Methods and the dispatch convention
Methods are declared in a methods block. The conventional first parameter is the object — typically named obj, this, or self. MATLAB dispatches on the first argument; calling obj.method(x) is equivalent to method(obj, x), and both forms work.
classdef Vector
properties; x; y; z; end
methods
function obj = Vector(x, y, z); obj.x = x; obj.y = y; obj.z = z; end
function d = dot(a, b); d = a.x*b.x + a.y*b.y + a.z*b.z; end
function n = norm(obj); n = sqrt(obj.dot(obj)); end
end
end
u = Vector(1, 2, 3);
v = Vector(4, 5, 6);
u.dot(v) % 32 (method-call form)
dot(u, v) % 32 (function-call form, same dispatch)
The function-call form is the basis of operator overloading: a class that defines a method named plus(a, b) becomes addable with a + b. The reserved method names — plus, minus, times, mtimes, rdivide, ldivide, eq, ne, lt, le, gt, ge, subsref, subsasgn, disp, display, end, numel, size, length — correspond to specific operators and built-in functions.
Inheritance
A class inherits from another by listing it after <:
classdef ColoredPoint < Point
properties
Color (1, 3) double = [0 0 0]
end
methods
function obj = ColoredPoint(x, y, c)
obj@Point(x, y); % call superclass constructor
obj.Color = c;
end
function d = norm(obj)
d = norm@Point(obj); % call superclass method
% could do something more here
end
end
end
Multiple inheritance is permitted but rare; most useful classes inherit from handle and possibly from one other base class. The abstract attribute on a method declares that subclasses must provide an implementation.
Constructors
The constructor is a method with the same name as the class. It must return the constructed object (the first output). The implicit construction — when properties have defaults and the class has no constructor — is fine for many small classes; an explicit constructor is needed when arguments must be processed.
The R2019b arguments block applies to constructors:
classdef Sensor < handle
properties
Name (1, 1) string
SampleRate (1, 1) double = 100
end
methods
function obj = Sensor(name, opts)
arguments
name (1, 1) string
opts.SampleRate (1, 1) double {mustBePositive} = 100
end
obj.Name = name;
obj.SampleRate = opts.SampleRate;
end
end
end
s = Sensor("temp1", 'SampleRate', 200);
Events and listeners
Handle classes can declare events and notify listeners:
classdef Counter < handle
events
Tick
end
properties
n (1, 1) double = 0
end
methods
function increment(obj)
obj.n = obj.n + 1;
notify(obj, 'Tick');
end
end
end
c = Counter();
addlistener(c, 'Tick', @(src, evt) disp("tick"));
c.increment(); % prints "tick"
The mechanism is the basis of MATLAB’s GUI callbacks and of the observer-style designs in Simulink’s stateflow runtime.
Enumerations
A classdef can declare a finite enumeration:
classdef Direction < int32
enumeration
North (0)
East (1)
South (2)
West (3)
end
end
d = Direction.North;
class(d) % 'Direction'
int32(d) % 0
The members are constants of the class.
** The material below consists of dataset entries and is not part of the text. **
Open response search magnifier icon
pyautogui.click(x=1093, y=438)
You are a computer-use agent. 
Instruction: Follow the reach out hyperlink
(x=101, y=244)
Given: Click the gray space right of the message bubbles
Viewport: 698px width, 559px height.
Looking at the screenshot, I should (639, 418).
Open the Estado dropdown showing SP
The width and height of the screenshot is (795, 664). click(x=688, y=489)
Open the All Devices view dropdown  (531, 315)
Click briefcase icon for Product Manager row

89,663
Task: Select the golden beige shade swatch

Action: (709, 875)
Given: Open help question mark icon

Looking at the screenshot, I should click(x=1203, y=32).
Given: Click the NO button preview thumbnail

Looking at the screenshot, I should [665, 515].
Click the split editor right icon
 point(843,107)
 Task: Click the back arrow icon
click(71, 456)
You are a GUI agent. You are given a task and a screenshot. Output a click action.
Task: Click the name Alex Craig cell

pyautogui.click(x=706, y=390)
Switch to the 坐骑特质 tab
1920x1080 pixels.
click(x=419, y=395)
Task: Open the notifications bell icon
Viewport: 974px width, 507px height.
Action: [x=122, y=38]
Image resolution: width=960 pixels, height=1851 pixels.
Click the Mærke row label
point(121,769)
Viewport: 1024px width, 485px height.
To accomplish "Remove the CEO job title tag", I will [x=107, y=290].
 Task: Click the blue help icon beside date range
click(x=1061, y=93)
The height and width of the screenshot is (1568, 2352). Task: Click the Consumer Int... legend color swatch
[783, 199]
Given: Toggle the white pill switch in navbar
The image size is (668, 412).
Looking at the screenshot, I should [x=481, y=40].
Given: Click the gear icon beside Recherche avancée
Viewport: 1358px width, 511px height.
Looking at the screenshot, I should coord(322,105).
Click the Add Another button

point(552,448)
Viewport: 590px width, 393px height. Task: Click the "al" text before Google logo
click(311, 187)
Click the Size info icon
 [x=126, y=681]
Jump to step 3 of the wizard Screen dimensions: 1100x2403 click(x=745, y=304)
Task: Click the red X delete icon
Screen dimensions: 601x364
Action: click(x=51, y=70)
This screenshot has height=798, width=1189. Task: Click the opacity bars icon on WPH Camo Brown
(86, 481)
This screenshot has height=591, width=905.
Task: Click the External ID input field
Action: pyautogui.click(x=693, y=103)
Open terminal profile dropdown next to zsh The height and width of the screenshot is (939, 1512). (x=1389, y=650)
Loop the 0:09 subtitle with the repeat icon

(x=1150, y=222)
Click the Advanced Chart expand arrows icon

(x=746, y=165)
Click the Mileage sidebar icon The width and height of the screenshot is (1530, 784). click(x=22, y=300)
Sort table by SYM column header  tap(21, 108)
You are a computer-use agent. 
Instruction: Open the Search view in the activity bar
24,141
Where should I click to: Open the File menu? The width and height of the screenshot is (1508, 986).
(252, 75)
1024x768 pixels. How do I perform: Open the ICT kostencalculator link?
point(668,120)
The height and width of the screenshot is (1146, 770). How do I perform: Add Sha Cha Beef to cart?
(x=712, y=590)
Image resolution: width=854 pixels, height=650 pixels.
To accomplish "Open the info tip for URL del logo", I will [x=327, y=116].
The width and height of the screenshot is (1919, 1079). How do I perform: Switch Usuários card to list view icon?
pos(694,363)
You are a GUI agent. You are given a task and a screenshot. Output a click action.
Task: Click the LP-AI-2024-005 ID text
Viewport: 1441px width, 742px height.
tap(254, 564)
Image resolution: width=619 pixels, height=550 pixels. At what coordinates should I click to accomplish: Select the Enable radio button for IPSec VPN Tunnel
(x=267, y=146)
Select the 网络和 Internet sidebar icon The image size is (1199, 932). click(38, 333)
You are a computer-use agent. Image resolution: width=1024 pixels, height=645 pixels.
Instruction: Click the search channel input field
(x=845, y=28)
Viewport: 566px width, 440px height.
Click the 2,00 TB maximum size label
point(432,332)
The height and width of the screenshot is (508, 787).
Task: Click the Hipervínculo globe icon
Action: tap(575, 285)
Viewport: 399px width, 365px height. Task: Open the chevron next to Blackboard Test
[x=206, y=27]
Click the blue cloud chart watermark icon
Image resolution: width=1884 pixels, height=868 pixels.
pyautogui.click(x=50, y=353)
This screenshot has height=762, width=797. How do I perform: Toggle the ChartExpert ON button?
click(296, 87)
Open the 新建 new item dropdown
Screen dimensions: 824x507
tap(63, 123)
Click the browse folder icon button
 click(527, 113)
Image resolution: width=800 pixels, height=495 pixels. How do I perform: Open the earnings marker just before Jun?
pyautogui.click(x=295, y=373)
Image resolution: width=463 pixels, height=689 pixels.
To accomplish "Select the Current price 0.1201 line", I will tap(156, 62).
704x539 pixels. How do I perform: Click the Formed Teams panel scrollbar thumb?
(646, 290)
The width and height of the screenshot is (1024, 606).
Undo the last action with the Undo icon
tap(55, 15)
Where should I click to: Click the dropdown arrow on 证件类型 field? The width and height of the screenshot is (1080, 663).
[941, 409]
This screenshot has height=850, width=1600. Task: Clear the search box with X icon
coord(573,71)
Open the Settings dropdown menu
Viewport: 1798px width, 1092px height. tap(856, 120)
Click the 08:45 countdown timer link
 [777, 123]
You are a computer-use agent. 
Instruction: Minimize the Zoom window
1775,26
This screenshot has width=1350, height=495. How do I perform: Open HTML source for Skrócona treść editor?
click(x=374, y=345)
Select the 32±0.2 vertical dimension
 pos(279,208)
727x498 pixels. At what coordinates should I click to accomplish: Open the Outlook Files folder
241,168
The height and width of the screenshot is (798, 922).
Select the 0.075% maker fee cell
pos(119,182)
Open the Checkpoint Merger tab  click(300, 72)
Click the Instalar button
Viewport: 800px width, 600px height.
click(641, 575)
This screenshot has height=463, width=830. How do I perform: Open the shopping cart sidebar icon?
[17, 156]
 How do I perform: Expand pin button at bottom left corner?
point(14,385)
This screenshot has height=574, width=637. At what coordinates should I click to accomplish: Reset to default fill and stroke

Enumerations interact nicely with switch and with argument-validation blocks ({mustBeMember(x, "Direction")}).
A note on style
MATLAB classes follow conventions that differ subtly from those of Java or Python:
- Property names are conventionally PascalCase (
SampleRate), not camelCase. - Methods are conventionally camelCase (
addSample), but the standard library is inconsistent. - The first method argument is conventionally
obj, butthisandselfare also seen. - Operator overloads are common and idiomatic — a
Vectorclass withplus,minus,times,mtimesis a small thing to write and a great convenience to use. - Deep hierarchies are uncommon. Most MATLAB code uses shallow inheritance and composition.
For more elaborate object-oriented work — abstract base classes, sealed classes, mixins, dynamic properties — the MathWorks documentation page Defining Classes is the canonical reference.